The body does have a back-up plan.  Girls get a full copy of the twenty-two chapters plus chapter X.  Every cell contains two full copies of DNA.  If there is a mistake on one copy, the body can use the other copy.  Boys get a copy of the twenty-two chapters, but instead of a second chapter X they get chapter Y.  Chapter Y contains instructions for making testicles, but it doesn’t contain the instructions that are in chapter X for making dystrophin and some other crucial proteins.  That is why it is usually only boys who get Duchenne muscular dystrophy. 
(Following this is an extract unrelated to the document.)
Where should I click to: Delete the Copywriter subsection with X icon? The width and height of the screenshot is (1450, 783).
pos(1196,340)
How are scientists tackling Duchenne muscular dystrophy?
Scientists are exploring a number of ways to tackle Duchenne muscular dystrophy and turn it into a manageable condition.  The main approaches are listed below.  Different research projects are at different stages of development.  We are looking at a time scale of five to ten years for research to produce the first treatments.

Target the DNA mistake
Exon skipping targets DNA instructions which have been turned into gobbledegook.  It cuts letters out of the faulty instruction so that the letters get back in the right place.  In the example here, you could cut the underlined letters to restore a readable instruction:

Start with blue brick then green brick then blue brick then
            rbr ickye llowbr ickre dbr ickye llowbr ickre dbr ickye llowbr ickre
dbr ickye llowbr ickre dbr ickye llowbr ickre dbr ickye llowbr ickre
dbr  ickye llowbr ickre dbr ickye llowbr ickre dbr ickye llowbr ickbl
uebr ickgr eenbr ickbl uebr ick.

You would not get full dystrophin but it would work.  Duchenne muscular dystrophy would become a milder condition called Becker muscular dystrophy:  still muscle degeneration, but usually much less severe and life-shortening than DMD.  A number of scientists are working on exon skipping, including Matthew Wood at Oxford University in the UK and Steve Wilton in Perth, Western Australia.
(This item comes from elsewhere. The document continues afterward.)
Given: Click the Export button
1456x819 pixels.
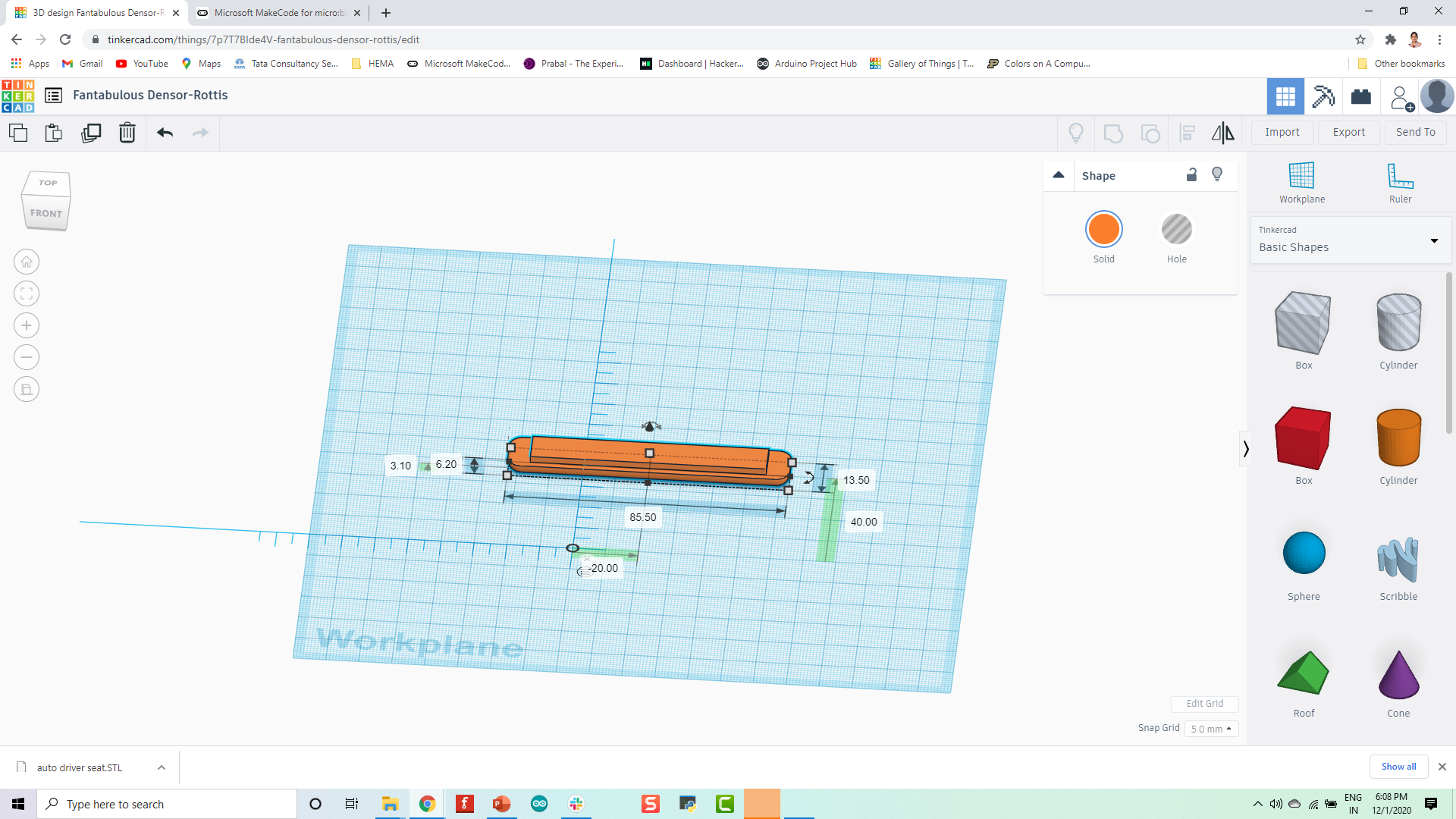Looking at the screenshot, I should 1349,131.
Ataluren is a drug which targets premature full stops.  It aims to enable the body to ‘read through’ the premature full stop.  In cases of premature full stops, the rest of the instruction is there, but the body does not read it because it stops at the full stop.  Ataluren could potentially restore full-length dystrophin.  It is being trialled by an American pharmaceutical company called PTC Therapeutics.

Bring in dystrophin from outside the body
Adeno-associated virus vectors (AAV):  this approach uses empty virus ‘shells’ to bring dystrophin into the body and transport it to every cell.  There are two main difficulties which need to be overcome here.  The first is that dystrophin is very big, as you would expect of a protein which is a cell wall scaffolding and shock absorber – too big to fit into viruses without being modified.  The second is the problem of immune responses by the body to incoming viruses.  AAV is being explored by Keith Foster at Reading University in the UK.
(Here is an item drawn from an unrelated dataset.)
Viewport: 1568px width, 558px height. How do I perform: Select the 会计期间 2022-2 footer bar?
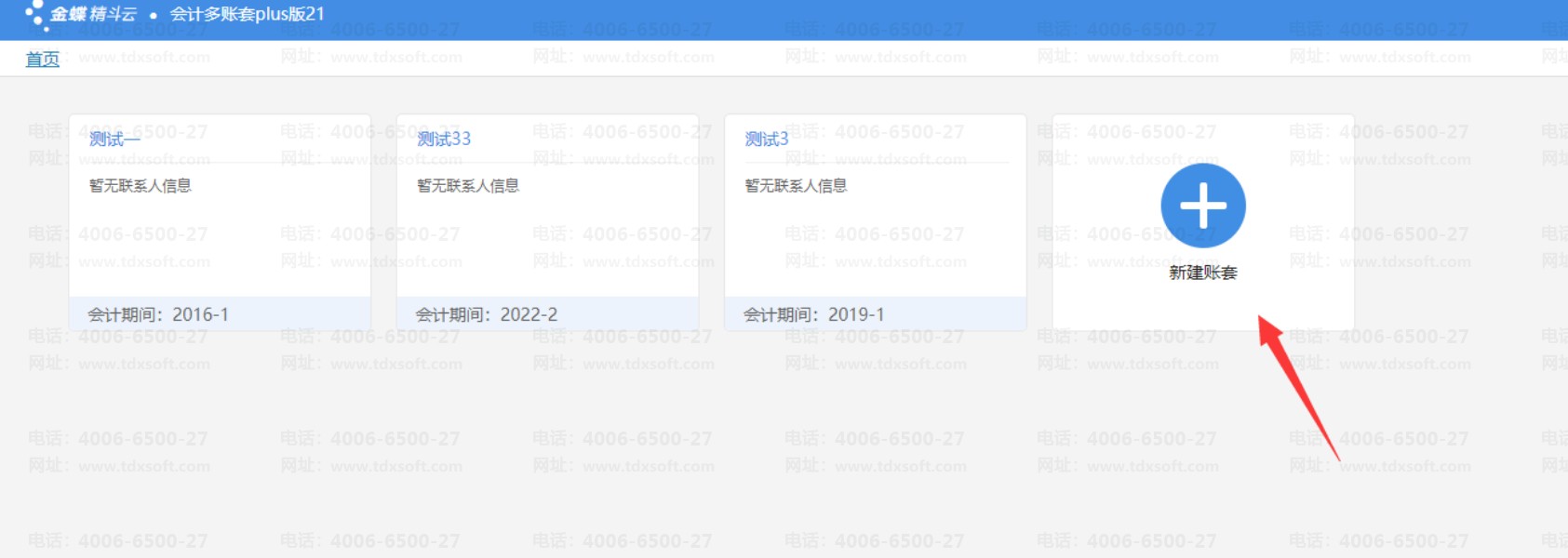547,314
Replace dystrophin with another protein
Utrophin is a protein which does the same job as dystrophin at the foetal stage and shortly after birth.  It is then switched off.  Kaye Davies and her team at Oxford University are working to develop a drug which would keep utrophin switched on and boosted up to replace dystrophin.

Build up muscle to compensate
Steroids are currently used to help prolong muscle strength.  While they do have some effect, they can’t boost up muscle strength to anywhere near the level needed and they have a lot of side effects.

Myostatin inhibitors:  myostatin is a substance in the body which stops it from making too much muscle.  If myostatin could be switched off or inhibited, the body would make more muscle, potentially enough to compensate for the continuous muscle loss in DMD.  George Dickson at Royal Holloway College, University of London, is working on this approach.

Stem cells:  these are cells in the body with the potential to turn into any kind of cell.  It might be possible to direct stem cells to turn into muscle cells.  Research into stem cell use for Duchenne muscular dystrophy is being done by Jenny Morgan at University College, University of London.